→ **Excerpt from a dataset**
★ ★ ★ ★
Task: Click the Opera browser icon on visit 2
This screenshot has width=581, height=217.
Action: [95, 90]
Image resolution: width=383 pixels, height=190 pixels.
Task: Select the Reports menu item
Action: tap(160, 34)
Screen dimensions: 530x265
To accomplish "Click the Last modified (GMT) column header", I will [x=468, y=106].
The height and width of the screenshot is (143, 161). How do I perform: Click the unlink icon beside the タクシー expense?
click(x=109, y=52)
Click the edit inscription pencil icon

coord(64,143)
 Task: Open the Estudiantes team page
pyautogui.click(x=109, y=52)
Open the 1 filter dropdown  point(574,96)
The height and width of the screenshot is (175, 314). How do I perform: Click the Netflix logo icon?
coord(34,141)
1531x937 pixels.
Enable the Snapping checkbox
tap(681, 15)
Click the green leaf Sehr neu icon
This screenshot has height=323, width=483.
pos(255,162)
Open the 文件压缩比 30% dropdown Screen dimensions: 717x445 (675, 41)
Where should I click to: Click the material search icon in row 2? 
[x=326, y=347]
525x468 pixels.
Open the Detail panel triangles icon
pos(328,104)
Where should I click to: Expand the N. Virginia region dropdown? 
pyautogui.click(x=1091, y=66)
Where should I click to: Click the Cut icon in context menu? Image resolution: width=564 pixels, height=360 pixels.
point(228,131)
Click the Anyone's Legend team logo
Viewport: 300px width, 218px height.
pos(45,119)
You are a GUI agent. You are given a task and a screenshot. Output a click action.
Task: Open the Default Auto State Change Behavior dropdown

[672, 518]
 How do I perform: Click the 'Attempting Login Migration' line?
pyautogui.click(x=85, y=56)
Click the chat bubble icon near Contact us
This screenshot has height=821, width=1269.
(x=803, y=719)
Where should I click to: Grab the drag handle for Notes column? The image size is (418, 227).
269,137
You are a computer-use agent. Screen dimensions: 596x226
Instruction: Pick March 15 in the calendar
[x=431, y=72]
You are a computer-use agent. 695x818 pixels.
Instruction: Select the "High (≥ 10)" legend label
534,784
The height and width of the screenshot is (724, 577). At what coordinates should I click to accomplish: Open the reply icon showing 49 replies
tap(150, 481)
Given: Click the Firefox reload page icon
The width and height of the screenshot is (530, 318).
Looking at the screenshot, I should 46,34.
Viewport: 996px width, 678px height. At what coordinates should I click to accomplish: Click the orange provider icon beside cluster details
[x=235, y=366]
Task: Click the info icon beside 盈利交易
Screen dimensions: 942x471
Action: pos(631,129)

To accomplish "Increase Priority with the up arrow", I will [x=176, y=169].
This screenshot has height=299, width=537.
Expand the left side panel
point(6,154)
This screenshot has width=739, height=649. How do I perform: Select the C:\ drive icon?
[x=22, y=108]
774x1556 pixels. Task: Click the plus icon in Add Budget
★ ★ ★ ★
→ **GIVEN REQUEST**
Which lines of the listing above contain the word "computer"? Show each of those lines in full.

→ **SOLUTION BELOW**
You are a computer-use agent. Screen dimensions: 596x226
You are a computer-use agent. 695x818 pixels.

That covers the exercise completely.